▶ INPUT MATERIAL:
"""

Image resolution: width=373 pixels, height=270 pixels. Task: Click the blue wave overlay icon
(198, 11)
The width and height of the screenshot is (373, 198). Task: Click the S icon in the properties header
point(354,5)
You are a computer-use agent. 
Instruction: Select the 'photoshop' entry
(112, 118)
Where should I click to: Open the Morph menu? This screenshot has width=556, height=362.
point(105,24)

"""
"""

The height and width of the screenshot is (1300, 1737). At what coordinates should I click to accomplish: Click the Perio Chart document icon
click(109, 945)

"""

▶ EXERCISE INSTRUCTIONS: Given the records above, reproduce precisely and only the lines between the line holding "Image resolution: width=373" and the line holding "You are a computer-use agent.", inclusive.

▶ SOLUTION TO THIS TASK:
Image resolution: width=373 pixels, height=270 pixels. Task: Click the blue wave overlay icon
(198, 11)
The width and height of the screenshot is (373, 198). Task: Click the S icon in the properties header
point(354,5)
You are a computer-use agent. 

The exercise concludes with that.